The second tension at work is what I call the discipline of the common law. The common law embodies the law of rights, obligations and remedies. Its discipline lies in the strict application of judge made precedent to resolving present disputes called ratiocination. In R. v. Beare; R. v. Higgins,  2 S.C.R. 387 Justice Gerald La Forest, writing for a unanimous court, described the common law, at para. 39, as “one of the major repositories of the basic tenets of our legal system” falling within the principles of fundamental justice under s. 7 of the Charter. It defines the boundaries for our conduct in every day life. A good example of the protection of the common law is found in Robert Bolt’s play A Man For All Seasons (1960) where this exchange takes place between Thomas More and William Roper in Act One:
ROPER: So now you’d give the Devil benefit of law!
MORE: Yes. What would you do? Cut a great road through the law to get after the Devil?
ROPER: I’d cut down every law in England to do that!
MORE: Oh? And when the last law was down, and the Devil turned round on you – where would you hide, Roper, the laws all being flat? This country’s planted thick with laws from coast to coast – man’s laws, not God’s – and if you cut them down – and you’re just the man to do it – d’you really think you could stand upright in the winds that would blow then? Yes, I’d give the Devil benefit of law, for my own safety’s sake.

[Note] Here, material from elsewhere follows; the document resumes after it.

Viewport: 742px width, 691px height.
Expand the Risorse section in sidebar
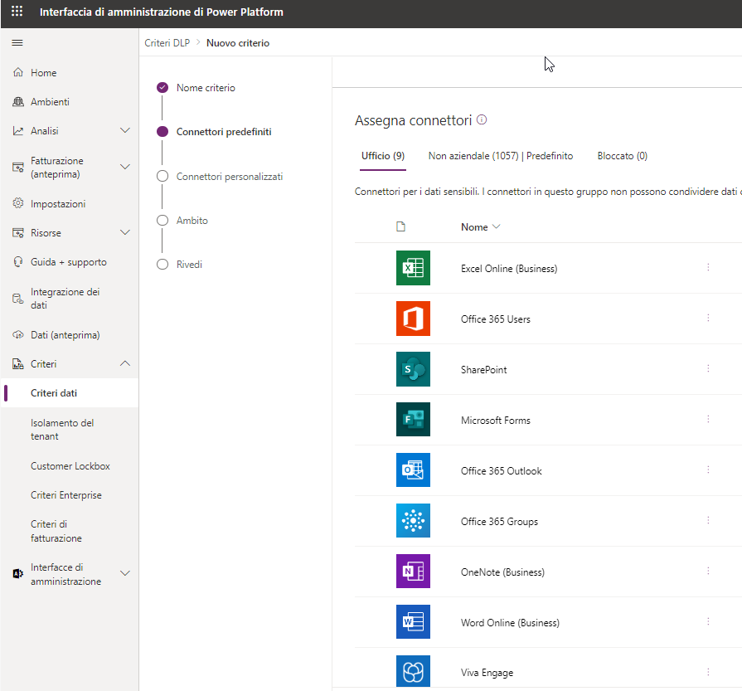[x=126, y=232]
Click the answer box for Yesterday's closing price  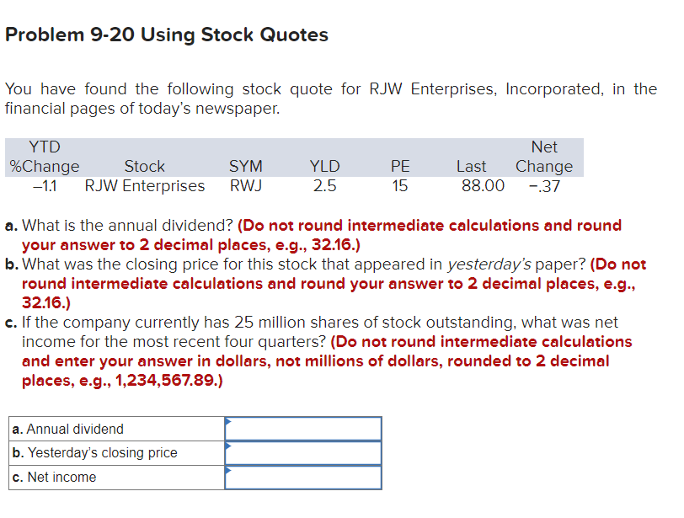pos(303,453)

The common law contains not only the vast expanse of judge made law but the wealth of human experience. The genius of its discipline lies in its simplicity – what a judge did before, a judge is likely to do again. That is not truth-seeking. It is the application of “benefit of law” for our “own safety’s sake”. It is folly to recast that experience as an inquiry into the truth, wax it with a dose of judicial discretion and call it a day. Inquiries into the truth are better left to the Roman Inquisition. And it is folly for the Supreme Court to say that, after the goal of ensuring that a defendant receives a fair trial is met, the search for the truth is the preponderant consideration. The two are incompatible in theory and in practice. In Walden or, Life in the Woods (1854), Henry David Thoreau said: “Rather than love, than money, than fame, give me truth.” In answer to Thoreau, I say: “Rather than truth, give me justice.”